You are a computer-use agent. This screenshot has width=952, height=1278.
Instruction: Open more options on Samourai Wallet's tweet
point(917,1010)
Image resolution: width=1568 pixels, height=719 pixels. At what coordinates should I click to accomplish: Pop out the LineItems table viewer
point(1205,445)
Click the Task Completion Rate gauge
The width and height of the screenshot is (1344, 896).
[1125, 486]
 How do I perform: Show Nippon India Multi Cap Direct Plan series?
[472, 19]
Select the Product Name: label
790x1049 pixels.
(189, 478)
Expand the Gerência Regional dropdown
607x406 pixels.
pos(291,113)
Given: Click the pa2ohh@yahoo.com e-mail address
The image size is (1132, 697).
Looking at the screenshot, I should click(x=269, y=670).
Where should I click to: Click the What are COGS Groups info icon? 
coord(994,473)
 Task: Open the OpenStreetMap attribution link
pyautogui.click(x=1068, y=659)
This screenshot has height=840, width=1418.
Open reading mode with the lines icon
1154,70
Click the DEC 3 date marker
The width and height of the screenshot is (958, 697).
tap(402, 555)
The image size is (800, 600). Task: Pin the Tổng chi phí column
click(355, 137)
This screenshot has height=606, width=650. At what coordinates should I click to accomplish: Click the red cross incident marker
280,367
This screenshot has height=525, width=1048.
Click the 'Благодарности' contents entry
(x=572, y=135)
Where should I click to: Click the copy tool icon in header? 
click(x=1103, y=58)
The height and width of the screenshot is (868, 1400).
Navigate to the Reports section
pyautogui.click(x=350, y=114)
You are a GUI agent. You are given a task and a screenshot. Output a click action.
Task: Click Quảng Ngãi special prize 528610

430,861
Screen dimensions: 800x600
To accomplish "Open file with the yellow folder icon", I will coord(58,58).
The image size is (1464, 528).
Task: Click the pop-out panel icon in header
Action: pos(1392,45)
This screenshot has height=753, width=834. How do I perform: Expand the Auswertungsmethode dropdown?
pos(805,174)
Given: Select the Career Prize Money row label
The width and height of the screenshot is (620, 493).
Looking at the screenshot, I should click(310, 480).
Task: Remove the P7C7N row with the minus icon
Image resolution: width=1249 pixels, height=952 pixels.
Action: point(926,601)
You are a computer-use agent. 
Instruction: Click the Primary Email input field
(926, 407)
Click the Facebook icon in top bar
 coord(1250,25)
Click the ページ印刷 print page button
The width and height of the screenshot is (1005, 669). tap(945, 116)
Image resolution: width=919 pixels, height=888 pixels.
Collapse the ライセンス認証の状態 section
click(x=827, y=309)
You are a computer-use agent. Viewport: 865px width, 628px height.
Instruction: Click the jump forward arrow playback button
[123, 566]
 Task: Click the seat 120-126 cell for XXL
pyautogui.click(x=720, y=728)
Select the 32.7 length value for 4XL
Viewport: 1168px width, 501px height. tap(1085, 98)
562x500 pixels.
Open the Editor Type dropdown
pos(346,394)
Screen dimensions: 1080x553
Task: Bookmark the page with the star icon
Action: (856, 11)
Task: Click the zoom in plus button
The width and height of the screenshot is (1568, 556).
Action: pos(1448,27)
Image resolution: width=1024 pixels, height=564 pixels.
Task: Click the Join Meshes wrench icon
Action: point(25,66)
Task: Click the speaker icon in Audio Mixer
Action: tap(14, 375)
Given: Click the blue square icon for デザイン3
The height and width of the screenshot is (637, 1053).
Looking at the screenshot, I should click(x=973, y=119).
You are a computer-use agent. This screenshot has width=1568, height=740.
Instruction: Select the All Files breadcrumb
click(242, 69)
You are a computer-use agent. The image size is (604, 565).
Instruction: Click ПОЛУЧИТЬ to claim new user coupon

• • •

**What the task asks**
Retype all the data, keeping every character the same.

**Solved exercise**
You are a computer-use agent. This screenshot has width=952, height=1278.
Instruction: Open more options on Samourai Wallet's tweet
point(917,1010)
Image resolution: width=1568 pixels, height=719 pixels. At what coordinates should I click to accomplish: Pop out the LineItems table viewer
point(1205,445)
Click the Task Completion Rate gauge
The width and height of the screenshot is (1344, 896).
[1125, 486]
 How do I perform: Show Nippon India Multi Cap Direct Plan series?
[472, 19]
Select the Product Name: label
790x1049 pixels.
(189, 478)
Expand the Gerência Regional dropdown
607x406 pixels.
pos(291,113)
Given: Click the pa2ohh@yahoo.com e-mail address
The image size is (1132, 697).
Looking at the screenshot, I should click(x=269, y=670).
Where should I click to: Click the What are COGS Groups info icon? 
coord(994,473)
 Task: Open the OpenStreetMap attribution link
pyautogui.click(x=1068, y=659)
This screenshot has height=840, width=1418.
Open reading mode with the lines icon
1154,70
Click the DEC 3 date marker
The width and height of the screenshot is (958, 697).
tap(402, 555)
The image size is (800, 600). Task: Pin the Tổng chi phí column
click(355, 137)
This screenshot has height=606, width=650. At what coordinates should I click to accomplish: Click the red cross incident marker
280,367
This screenshot has height=525, width=1048.
Click the 'Благодарности' contents entry
(x=572, y=135)
Where should I click to: Click the copy tool icon in header? 
click(x=1103, y=58)
The height and width of the screenshot is (868, 1400).
Navigate to the Reports section
pyautogui.click(x=350, y=114)
You are a GUI agent. You are given a task and a screenshot. Output a click action.
Task: Click Quảng Ngãi special prize 528610

430,861
Screen dimensions: 800x600
To accomplish "Open file with the yellow folder icon", I will coord(58,58).
The image size is (1464, 528).
Task: Click the pop-out panel icon in header
Action: pos(1392,45)
This screenshot has height=753, width=834. How do I perform: Expand the Auswertungsmethode dropdown?
pos(805,174)
Given: Select the Career Prize Money row label
The width and height of the screenshot is (620, 493).
Looking at the screenshot, I should click(310, 480).
Task: Remove the P7C7N row with the minus icon
Image resolution: width=1249 pixels, height=952 pixels.
Action: point(926,601)
You are a computer-use agent. 
Instruction: Click the Primary Email input field
(926, 407)
Click the Facebook icon in top bar
 coord(1250,25)
Click the ページ印刷 print page button
The width and height of the screenshot is (1005, 669). tap(945, 116)
Image resolution: width=919 pixels, height=888 pixels.
Collapse the ライセンス認証の状態 section
click(x=827, y=309)
You are a computer-use agent. Viewport: 865px width, 628px height.
Instruction: Click the jump forward arrow playback button
[123, 566]
 Task: Click the seat 120-126 cell for XXL
pyautogui.click(x=720, y=728)
Select the 32.7 length value for 4XL
Viewport: 1168px width, 501px height. tap(1085, 98)
562x500 pixels.
Open the Editor Type dropdown
pos(346,394)
Screen dimensions: 1080x553
Task: Bookmark the page with the star icon
Action: (856, 11)
Task: Click the zoom in plus button
The width and height of the screenshot is (1568, 556).
Action: pos(1448,27)
Image resolution: width=1024 pixels, height=564 pixels.
Task: Click the Join Meshes wrench icon
Action: point(25,66)
Task: Click the speaker icon in Audio Mixer
Action: tap(14, 375)
Given: Click the blue square icon for デザイン3
The height and width of the screenshot is (637, 1053).
Looking at the screenshot, I should click(x=973, y=119).
You are a computer-use agent. This screenshot has width=1568, height=740.
Instruction: Select the All Files breadcrumb
click(242, 69)
You are a computer-use agent. The image size is (604, 565).
Instruction: Click ПОЛУЧИТЬ to claim new user coupon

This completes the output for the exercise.